10. Hukuk Dairesi Esas No: 2010/17372 Karar No: 2012/4814
Yargıtay 10. Hukuk Dairesi 2010/17372 Esas 2012/4814 Karar Sayılı İlamı
Özet:
Davacı, su ve kanalizasyon işlerinde kesintisiz olarak çalıştığını iddia ederek, hizmet tespiti isteğinde bulunmuştur. Ancak mahkeme, beş yıllık hak düşürücü sürenin geçtiği gerekçesiyle davanın reddine karar vermiştir. Kanuna göre, sigortalıya ilişkin olarak işe giriş bildirgesi, dönem bordrosu gibi yönetmelikte belirtilen belgelerin Kuruma verilmemesi veya çalışmaların Kurumca tespit edilememesi halinde, hak düşürücü süre geçerlidir. Mahkemece eksik araştırma yapılarak hüküm kurulmuştur ve davacının temyiz itirazları kabul edilmiştir.

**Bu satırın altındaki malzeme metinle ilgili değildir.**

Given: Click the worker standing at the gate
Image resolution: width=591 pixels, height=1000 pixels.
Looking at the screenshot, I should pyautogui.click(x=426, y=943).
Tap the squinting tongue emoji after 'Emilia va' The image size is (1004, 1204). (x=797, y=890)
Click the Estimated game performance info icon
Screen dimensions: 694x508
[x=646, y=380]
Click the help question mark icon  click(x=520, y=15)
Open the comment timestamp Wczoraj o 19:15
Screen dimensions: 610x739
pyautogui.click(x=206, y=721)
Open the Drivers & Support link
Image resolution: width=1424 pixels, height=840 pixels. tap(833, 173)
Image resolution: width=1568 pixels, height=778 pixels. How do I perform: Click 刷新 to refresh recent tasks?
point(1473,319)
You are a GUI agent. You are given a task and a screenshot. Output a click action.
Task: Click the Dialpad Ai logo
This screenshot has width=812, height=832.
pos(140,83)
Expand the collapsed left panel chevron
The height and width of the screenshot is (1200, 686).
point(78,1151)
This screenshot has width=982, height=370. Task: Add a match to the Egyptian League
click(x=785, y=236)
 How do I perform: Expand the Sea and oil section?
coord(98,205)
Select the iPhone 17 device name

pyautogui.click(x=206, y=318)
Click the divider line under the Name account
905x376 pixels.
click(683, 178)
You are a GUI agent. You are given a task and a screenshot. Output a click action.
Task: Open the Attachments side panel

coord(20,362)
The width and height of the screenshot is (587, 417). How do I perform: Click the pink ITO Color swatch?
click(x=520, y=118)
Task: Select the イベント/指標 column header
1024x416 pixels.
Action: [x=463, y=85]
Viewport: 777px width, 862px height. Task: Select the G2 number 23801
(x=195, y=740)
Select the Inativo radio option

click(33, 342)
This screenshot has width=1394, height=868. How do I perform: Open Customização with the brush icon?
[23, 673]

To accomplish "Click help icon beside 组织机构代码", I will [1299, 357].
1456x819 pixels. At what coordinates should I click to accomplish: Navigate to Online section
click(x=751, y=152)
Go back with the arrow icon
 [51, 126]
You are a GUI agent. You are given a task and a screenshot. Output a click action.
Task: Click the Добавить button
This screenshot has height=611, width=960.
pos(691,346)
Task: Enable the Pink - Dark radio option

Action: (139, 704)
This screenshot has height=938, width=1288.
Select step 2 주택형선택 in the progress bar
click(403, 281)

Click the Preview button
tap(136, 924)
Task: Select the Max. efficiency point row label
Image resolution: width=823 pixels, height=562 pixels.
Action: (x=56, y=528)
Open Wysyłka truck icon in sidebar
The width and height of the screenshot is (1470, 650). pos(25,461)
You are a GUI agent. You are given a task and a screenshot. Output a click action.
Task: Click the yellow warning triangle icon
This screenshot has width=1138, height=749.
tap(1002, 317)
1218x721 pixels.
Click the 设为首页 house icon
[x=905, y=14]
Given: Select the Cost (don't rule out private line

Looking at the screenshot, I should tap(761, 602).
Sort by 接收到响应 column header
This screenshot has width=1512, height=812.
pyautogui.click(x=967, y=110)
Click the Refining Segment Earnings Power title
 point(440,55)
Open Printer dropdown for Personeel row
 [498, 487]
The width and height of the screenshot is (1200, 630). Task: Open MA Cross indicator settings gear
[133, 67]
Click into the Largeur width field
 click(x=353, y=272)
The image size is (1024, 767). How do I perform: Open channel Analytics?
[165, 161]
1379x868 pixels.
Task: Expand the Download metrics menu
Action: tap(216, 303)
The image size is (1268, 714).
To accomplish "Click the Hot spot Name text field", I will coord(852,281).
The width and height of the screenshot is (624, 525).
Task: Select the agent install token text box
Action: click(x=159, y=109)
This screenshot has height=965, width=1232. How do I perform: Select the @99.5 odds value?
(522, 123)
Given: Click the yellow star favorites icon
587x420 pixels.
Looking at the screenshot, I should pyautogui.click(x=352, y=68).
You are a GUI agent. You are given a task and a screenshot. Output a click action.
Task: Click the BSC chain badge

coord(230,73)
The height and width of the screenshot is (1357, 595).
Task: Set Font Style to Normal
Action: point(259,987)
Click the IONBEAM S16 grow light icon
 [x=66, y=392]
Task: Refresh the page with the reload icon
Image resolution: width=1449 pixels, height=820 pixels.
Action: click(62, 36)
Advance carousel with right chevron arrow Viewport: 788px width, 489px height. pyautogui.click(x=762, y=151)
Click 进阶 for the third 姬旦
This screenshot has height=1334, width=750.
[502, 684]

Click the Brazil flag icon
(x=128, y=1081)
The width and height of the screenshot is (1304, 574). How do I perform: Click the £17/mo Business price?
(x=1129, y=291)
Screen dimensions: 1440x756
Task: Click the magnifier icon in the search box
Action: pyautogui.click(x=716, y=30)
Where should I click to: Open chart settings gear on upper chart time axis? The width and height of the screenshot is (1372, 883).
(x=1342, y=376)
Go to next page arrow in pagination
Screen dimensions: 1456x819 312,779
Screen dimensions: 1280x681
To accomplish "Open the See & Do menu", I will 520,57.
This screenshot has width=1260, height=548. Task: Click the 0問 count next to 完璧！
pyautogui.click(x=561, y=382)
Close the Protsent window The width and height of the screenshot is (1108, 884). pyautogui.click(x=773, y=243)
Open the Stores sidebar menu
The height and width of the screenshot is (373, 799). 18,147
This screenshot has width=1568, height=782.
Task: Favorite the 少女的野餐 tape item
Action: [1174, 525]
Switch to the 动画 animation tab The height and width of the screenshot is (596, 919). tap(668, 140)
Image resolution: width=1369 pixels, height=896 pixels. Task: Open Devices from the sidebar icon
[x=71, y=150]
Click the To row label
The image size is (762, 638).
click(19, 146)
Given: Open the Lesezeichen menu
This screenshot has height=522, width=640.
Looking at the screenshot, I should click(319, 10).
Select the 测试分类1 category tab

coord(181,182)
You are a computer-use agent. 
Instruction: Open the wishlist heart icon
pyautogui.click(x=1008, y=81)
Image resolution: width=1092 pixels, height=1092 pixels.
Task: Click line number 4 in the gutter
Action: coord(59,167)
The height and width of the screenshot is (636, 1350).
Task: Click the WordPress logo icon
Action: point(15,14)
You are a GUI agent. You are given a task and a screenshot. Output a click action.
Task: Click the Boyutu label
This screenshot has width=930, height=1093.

Kanun maddeleri ise; davanın yasal dayanağı 5510 sayılı Kanunun geçici 7/1’nci maddesi uyarınca uygulama alanı bulan mülga 506 sayılı Kanunun 79’uncu maddesi ve anılan maddenin 10’ncu fıkrasıdır.
10. Hukuk Dairesi 2010/17372 E. , 2012/4814 K.
"İçtihat Metni"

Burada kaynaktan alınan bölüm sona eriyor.